9:33 pm on Sep 10, 2004 (gmt 0)

10+ Year Member



<mob>
YAAA!

Let's take them out back the woodshed and beat the sh*t out of them!
</mob>

:)

idoc

9:43 pm on Sep 10, 2004 (gmt 0)

10+ Year Member



"run the php link through an html checker to get the meta refresh, I am getting a refresh that may be triggering click throughs to a major search engine company"

I think this aspect frustrates me the most... because the fix to change how to handle 301 and 302 redirects is seemingly simple there *has* to be some reason why it can't just be done simply. I have seen a good number of page hijackers are selling clicks. The search companies have branched off into marketing as a primary focus it seems and maybe this is one of the results.

ownerrim

9:56 pm on Sep 10, 2004 (gmt 0)

WebmasterWorld Senior Member 10+ Year Member



very scary. i think i will burn a copy of my site to disc along with a snapshot of the google cache of my homepage, mail it to myself (to get a postmark date), and then NEVER open it until the day i need legal counsel to review it.

also, was wondering if periodically varying the wording of the index page's title might help.

mccleark

10:17 pm on Sep 10, 2004 (gmt 0)

10+ Year Member



Make sure it is certified mail.
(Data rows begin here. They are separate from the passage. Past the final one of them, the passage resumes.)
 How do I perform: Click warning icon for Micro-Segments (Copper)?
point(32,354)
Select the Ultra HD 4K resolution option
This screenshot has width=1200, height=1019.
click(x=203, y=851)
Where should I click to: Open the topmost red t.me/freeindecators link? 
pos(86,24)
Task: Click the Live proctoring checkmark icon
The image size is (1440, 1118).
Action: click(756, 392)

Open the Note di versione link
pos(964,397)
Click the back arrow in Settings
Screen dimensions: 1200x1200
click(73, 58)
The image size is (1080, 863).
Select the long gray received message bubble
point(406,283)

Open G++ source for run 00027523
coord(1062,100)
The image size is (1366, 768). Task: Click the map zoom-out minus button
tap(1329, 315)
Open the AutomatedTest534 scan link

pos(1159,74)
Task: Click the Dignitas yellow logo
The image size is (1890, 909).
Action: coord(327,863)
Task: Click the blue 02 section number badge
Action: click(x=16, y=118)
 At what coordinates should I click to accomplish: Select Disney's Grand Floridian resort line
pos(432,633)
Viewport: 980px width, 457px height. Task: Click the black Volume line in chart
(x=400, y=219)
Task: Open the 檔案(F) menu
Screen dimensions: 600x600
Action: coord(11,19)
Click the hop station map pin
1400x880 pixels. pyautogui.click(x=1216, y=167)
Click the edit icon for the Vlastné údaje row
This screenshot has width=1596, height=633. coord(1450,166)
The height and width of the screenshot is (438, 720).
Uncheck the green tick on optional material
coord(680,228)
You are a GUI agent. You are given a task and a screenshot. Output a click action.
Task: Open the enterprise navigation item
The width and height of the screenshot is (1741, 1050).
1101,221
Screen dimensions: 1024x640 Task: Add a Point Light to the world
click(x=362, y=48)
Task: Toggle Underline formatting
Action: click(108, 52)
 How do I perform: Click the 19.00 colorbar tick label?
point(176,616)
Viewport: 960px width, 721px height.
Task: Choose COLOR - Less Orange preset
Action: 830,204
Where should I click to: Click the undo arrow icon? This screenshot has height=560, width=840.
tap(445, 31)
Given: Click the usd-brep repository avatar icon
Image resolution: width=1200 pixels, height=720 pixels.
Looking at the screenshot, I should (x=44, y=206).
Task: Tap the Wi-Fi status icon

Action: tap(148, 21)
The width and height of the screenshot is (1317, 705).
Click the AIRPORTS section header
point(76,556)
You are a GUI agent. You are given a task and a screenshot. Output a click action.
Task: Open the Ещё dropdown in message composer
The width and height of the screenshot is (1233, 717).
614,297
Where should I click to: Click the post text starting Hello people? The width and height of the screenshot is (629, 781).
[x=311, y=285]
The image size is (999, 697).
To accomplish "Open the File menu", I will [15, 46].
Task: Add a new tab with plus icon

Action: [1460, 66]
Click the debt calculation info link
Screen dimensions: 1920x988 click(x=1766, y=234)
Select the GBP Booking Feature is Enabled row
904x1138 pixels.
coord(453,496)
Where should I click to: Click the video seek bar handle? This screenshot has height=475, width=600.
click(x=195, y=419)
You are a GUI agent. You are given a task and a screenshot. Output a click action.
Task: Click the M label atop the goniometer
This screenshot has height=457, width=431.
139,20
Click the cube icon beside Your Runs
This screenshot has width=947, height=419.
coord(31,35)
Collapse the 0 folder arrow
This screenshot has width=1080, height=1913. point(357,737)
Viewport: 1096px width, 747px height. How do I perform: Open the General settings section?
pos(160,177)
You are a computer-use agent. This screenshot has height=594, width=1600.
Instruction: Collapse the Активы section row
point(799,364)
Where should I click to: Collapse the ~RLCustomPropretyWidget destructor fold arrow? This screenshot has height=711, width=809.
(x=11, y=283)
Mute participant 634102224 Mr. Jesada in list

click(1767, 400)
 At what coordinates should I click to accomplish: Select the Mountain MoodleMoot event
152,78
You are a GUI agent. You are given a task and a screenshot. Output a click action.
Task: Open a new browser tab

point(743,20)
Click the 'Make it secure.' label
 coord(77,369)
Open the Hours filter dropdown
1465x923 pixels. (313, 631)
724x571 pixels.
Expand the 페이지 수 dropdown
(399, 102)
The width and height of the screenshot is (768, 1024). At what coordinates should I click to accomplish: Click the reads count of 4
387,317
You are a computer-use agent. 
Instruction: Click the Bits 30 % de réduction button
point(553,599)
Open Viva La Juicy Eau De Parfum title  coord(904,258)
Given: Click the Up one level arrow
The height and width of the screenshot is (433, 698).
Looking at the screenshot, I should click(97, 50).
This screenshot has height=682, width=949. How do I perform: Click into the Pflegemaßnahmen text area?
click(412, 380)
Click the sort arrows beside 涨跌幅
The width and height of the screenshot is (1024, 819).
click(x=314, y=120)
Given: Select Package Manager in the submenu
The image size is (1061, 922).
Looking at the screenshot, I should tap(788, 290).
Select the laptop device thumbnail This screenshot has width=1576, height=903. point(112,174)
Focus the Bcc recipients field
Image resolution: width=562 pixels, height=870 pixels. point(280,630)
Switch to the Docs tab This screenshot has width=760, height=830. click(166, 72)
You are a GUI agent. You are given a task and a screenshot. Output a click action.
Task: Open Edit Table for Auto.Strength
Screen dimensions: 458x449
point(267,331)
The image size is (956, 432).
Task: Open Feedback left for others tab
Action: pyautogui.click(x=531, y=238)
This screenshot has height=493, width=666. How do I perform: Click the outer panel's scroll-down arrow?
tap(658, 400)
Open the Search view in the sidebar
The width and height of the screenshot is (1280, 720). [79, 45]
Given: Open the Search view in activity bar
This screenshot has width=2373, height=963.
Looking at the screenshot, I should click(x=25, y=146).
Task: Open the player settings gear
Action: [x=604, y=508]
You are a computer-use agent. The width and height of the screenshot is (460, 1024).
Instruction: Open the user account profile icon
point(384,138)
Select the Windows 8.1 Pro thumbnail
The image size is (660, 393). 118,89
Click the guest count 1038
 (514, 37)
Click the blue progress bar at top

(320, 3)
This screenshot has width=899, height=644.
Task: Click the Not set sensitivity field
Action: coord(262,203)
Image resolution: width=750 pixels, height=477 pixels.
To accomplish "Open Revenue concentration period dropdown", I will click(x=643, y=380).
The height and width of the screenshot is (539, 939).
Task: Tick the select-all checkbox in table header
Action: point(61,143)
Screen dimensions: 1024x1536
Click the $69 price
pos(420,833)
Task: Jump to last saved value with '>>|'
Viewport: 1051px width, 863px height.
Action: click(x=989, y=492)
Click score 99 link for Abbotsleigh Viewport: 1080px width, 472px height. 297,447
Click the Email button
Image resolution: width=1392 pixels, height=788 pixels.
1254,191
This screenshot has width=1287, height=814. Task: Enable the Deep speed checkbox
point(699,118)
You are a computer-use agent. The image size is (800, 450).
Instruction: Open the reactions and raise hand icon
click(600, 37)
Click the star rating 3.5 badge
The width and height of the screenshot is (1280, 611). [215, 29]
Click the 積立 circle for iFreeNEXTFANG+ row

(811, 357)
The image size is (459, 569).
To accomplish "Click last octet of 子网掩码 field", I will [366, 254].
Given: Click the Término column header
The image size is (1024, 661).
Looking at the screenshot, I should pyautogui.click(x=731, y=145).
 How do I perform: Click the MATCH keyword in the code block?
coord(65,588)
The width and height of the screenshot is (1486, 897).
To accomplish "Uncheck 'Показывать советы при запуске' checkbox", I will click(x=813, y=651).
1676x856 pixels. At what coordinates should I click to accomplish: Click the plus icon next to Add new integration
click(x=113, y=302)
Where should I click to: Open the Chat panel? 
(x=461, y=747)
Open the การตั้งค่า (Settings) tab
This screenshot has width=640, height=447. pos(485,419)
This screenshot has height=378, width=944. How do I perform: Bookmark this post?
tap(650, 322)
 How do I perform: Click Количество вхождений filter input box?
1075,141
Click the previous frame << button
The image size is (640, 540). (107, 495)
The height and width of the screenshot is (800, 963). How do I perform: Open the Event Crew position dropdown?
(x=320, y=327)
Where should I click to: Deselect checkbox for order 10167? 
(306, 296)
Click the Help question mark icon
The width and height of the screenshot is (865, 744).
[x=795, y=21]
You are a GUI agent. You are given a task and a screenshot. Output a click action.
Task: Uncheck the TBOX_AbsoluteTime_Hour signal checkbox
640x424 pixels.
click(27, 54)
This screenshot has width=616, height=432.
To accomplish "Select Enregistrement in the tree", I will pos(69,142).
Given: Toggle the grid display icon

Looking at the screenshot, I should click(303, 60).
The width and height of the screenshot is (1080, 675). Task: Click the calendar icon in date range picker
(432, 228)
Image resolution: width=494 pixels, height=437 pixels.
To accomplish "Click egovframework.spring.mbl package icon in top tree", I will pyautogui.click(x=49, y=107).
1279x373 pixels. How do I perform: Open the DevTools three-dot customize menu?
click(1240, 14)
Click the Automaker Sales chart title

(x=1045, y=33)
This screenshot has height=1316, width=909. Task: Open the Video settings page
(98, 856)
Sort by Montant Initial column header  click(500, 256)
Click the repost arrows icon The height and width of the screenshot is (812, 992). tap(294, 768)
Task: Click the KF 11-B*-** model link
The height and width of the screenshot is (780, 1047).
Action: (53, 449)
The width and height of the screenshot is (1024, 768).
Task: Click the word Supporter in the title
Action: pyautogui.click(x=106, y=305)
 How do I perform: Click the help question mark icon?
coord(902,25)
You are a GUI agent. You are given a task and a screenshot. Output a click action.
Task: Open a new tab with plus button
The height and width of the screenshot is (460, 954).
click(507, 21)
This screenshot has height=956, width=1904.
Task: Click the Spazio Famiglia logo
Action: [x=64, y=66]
The postmark alone is not enough.

cabbie

10:22 pm on Sep 10, 2004 (gmt 0)

WebmasterWorld Senior Member 10+ Year Member Top Contributors Of The Month



It seems that the same search optimization company is continually being named as the culprit.I know dogboy was talking about these guys.
Why don't you get a few webmasters that are affected together and launch some legal action against them and file a dmca report to google.They are obliged to respond to these.
Send emails to Daniel Brandt at #*$! and try to get some press releases.
Don't sit and do nothing and hope it fixes itself.Get heavy!
and good luck!

my3cents

11:26 pm on Sep 10, 2004 (gmt 0)

10+ Year Member



You could spider the offending sites directory for email addresses and send an email to all of the webmasters of the sites being affected.

I'm sure a class action lawyer wouldn't mind getting some press for this.

This is very disturbing, especially if monitary gains are being made by the people doing this.

Do no evil? huh.... sounds pretty evil to me.

bears5122

11:27 pm on Sep 10, 2004 (gmt 0)

10+ Year Member



Well if Google won't fix it, most people will take advantage of it and I won't blame them.